Once you have the library downloaded, compile it using
\code
tar xvzf apop*tgz && cd apophenia-0.999
./configure && make && make check && sudo make install
\endcode
If you decide not to keep the library on your system, run <tt>sudo make uninstall</tt>
from the source directory to remove it.
\li If you need to install packages in your home directory because you don't have root
permissions, see the \ref notroot page.
\li A \ref makefile will help immensely when you want to compile your program.
\li You can verify that your setup works by trying some \ref eg "sample programs".
\subpage notroot
\subpage makefile
\subpage windows
\li Those who would like to work on a cutting-edge copy of the source code
can get the latest version by cutting and pasting the following onto
the command line. If you follow this route, be sure to read the development README in the
<tt>apophenia</tt> directory this command will create.
\code
git clone https://github.com/b-k/apophenia.git
\endcode
<!--git clone git://apophenia.git.sourceforge.net/gitroot/apophenia/apophenia
cvs -z3 -d:ext:<i>(your sourceforge login)</i>@cvs.sourceforge.net:/cvsroot/apophenia co -P apophenia
cvs -z3 -d:pserver:anonymous@cvs.sf.net:/cvsroot/apophenia checkout -P apophenia
svn co https://apophenia.svn.sourceforge.net/svnroot/apophenia/trunk/apophenia -->
*/
/** \page windows Windows
\ref mingw users, see that page.
If you have a choice, <a href="http://www.cygwin.com">Cygwin</a> is strongly recommended. The setup program is
very self-explanatory. As a warning, it will probably take up >300MB on
your system. You should install at least the following programs:
\li autoconf/automake
\li binutils
\li gcc
\li gdb
\li gnuplot -- for plotting data
\li groff -- needed for the man program, below
\li gsl -- the engine that powers Apophenia
\li less -- to read text files
\li libtool -- needed for compiling programs
\li make
\li man -- for reading help files
\li more -- not as good as less but still good to have
\li sqlite3 -- a simple database engine, a requisite for Apophenia
If you are missing anything else, the program will probably tell you.
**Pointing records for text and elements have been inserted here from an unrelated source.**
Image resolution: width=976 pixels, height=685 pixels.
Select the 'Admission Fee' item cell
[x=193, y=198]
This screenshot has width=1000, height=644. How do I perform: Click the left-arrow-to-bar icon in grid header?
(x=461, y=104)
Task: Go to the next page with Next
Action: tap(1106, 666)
The following are not necessary but are good to have on hand as long as you are going to be using Unix and programming.
\li git -- to partake in the versioning system
\li emacs -- steep learning curve, but people love it
\li ghostscript (for reading .ps/.pdf files)
\li openssh -- needed for git
\li perl, python, ruby -- these are other languages that you might also be interested in
\li tetex -- write up your documentation using the nicest-looking formatter around
\li X11 -- a windowing system
X-Window will give you a nicer environment in which to work. After you start Cygwin, type <tt>startx</tt> to bring up a more usable, nice-looking terminal (and the ability to do a few thousand other things which are beyond the scope of this documentation). Once you have Cygwin installed and a good terminal running, you can follow along with the remainder of the discussion without modification.
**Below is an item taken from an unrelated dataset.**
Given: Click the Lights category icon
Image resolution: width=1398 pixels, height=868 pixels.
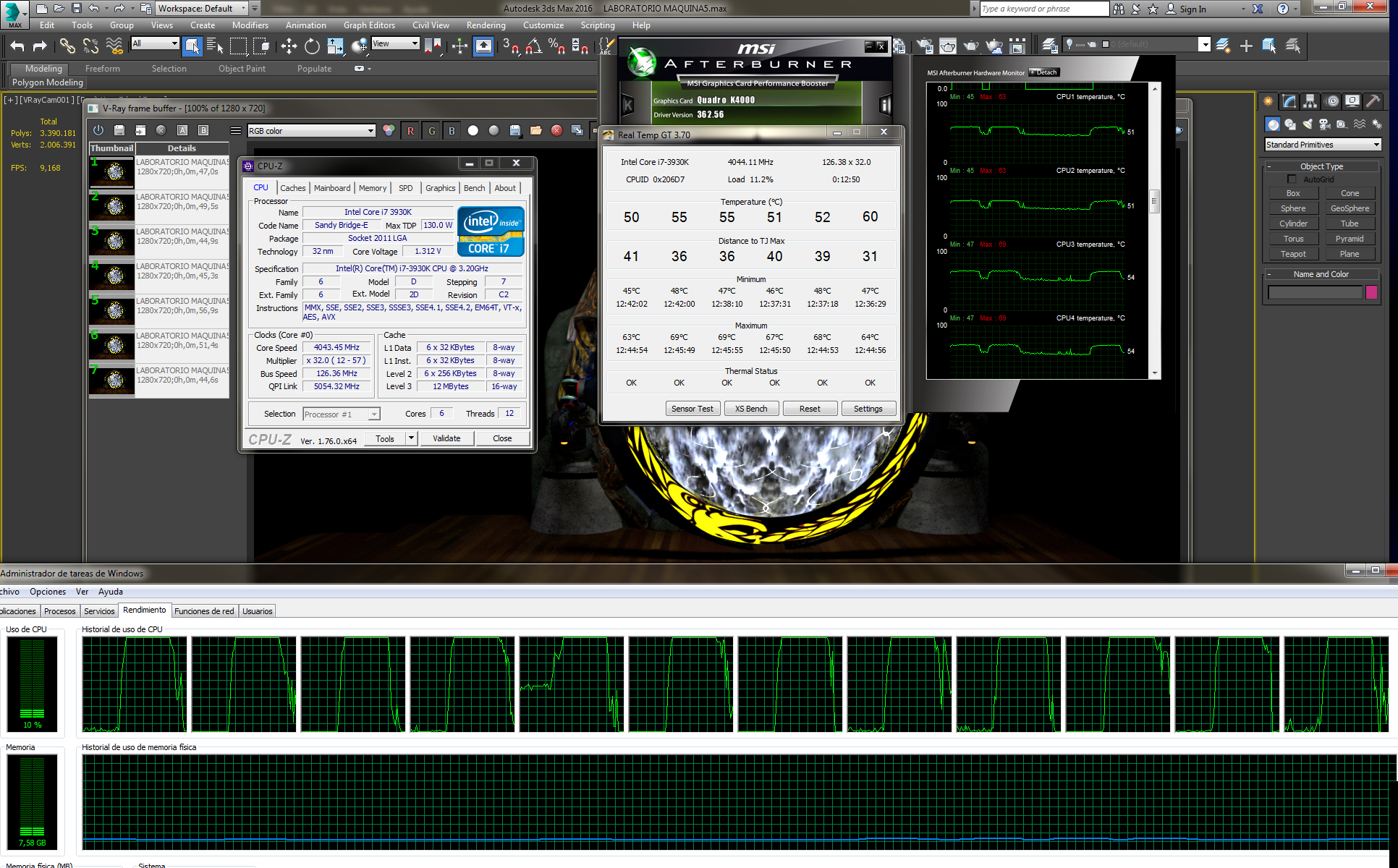Looking at the screenshot, I should (1307, 124).
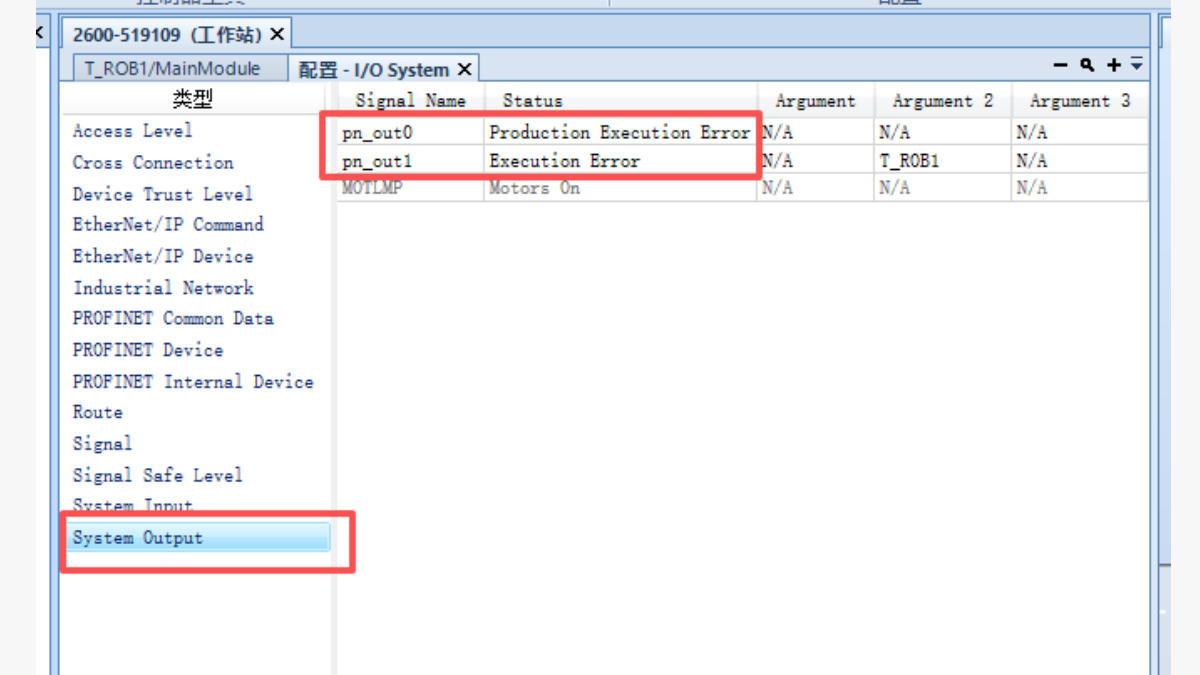
Task: Click the zoom in plus icon
Action: click(x=1114, y=65)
Some older versions of Cygwin have a \c search.h file which doesn't include the function <tt>lsearch()</tt>. If this is the case on your system, you will have to update your Cygwin installation.
Finally, windows compilers often spit out lines like:
\code
Info: resolving _gsl_rng_taus by linking to __imp__gsl_rng_taus (auto-import)
\endcode
These lines are indeed just information, and not errors. Feel free to ignore them.
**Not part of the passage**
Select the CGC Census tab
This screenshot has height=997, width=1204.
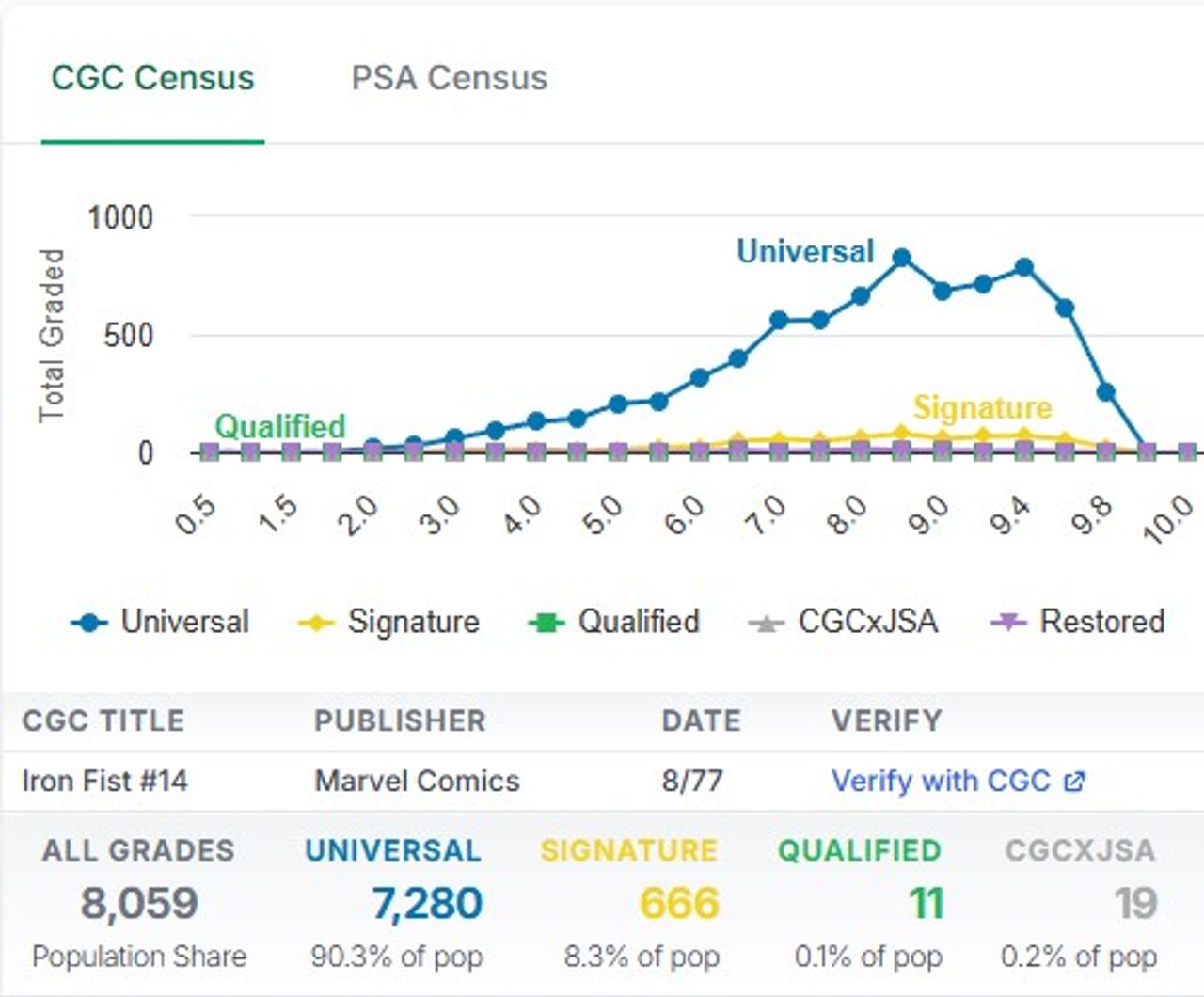(152, 78)
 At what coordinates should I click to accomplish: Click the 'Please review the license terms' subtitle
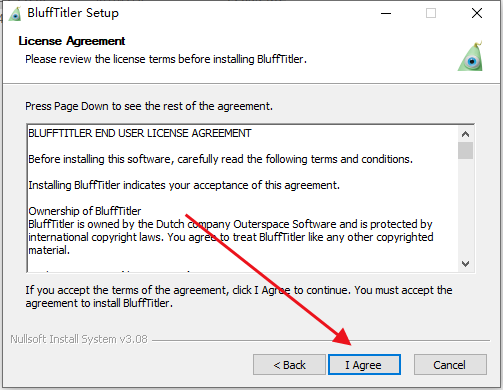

[Thanks to Andrew Felton and Derrick Higgins for their Cygwin debugging efforts.]
\subpage mingw
*/
/** \page notroot Not root?
If you aren't root, then the common procedure for installing a library is to create a subdirectory in your home directory in which to install packages. The key is the <tt>--prefix</tt> addition to the <tt>./configure</tt> command.
\code
export MY_LIBS = myroot #choose a directory name to be created in your home directory.
mkdir $HOME/$MY_LIBS
# From Apophenia's package directory:
./configure --prefix $HOME/$MY_LIBS
make
make install #Now you don't have to be root.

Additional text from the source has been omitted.